RAFFLESDESIGN Institute interior design students Kenny Chee, 30, and Justin Low, 18, were each given an assignment to turn a sheet of A4 size paper into a piece of design, as their imagination led them. But creative juices were running low at the time so the two friends took a drive up to Genting in search of inspiration.
“We got back around four the next morning. The change of scenery did us good,” said Kenny, who has had several years of experience in the industry.
By then, his sheet of paper had become a spiralling building which, when turned over, could claim to be an artistic wall-mounted light. Justin’s creativity led him to mould his sheet into a coliseum complete with rows of seats.
According to Advertising and Promotions Manager David Yee, the handiwork of designers are all around us. He cites everyday examples like the bed we sleep in, the prints on our blankets, the magazines we read, the cars we see and the shape of our hand phones. Unfortunately, all this handiwork, thought up by different types of designers, go unnoticed.
“Many parents of potential students ask me: ‘Will my son/daughter be able to earn a living?’ and ‘What is the future of this business?’
“They do not immediately recognise that design permeates everything and is very important. The skills of a good designer are very marketable,” says Yee.
Similarly, fashion student Kane Tan, 23, remembers his parents trying to convince him to study interior design or graphic design when he told them he had set his heart on couture.
“They thought those were more professional design courses compared to fashion,” he says.
Kane has made good for himself too, as he was first runner up at the MODA (Malaysian Official Designers’ Association) Young Designer Awards.
He was also second runner up, both at the Asian Young Fashion Designer’s Contest and the Star Designer Awards.
Fortunately for Karen Chong Chui Woon, 19, her mother was there to guide her as a child when she began hand-stitching clothes for her dolls. Realising where Karen’s talents lay, her parents supported her when she decided to go into fashion designing for real.
“I’m very lucky because my parents encouraged me to study what I love,” says the young designer who prefers sexy, casual wear.
At RafflesDesign, the students’ curriculum is geared towards helping them develop creative and entrepreneurial talents, shares general manager Mok Kam Wah.
“Apart from teaching purely design courses, we also want to teach our students how to market their products and ideas. We want to encourage them to start their own businesses,” he explains.
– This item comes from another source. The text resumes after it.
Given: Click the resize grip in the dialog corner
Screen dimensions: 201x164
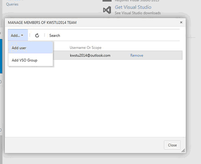Looking at the screenshot, I should coord(183,150).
There are also concessions for those who like fashion but feel they are not artistic enough. They can enrol in the advanced diploma in fashion marketing and management that requires them to combine their taste for fashion with a flair for business.
Students are exposed to business activities like retail, merchandising and international marketing, and are taught how to get a designer’s creations from the workshop into the showrooms. Other skills include the analysis, development and implementation of brand strategies as well as planning and executing effective advertising and promotional strategies.
For multimedia student Amie Jenkins, 26, satisfaction comes in the form of producing her own videos. Recently, for her class assignment, she took footage of the graduation celebrations entitled Daytripper.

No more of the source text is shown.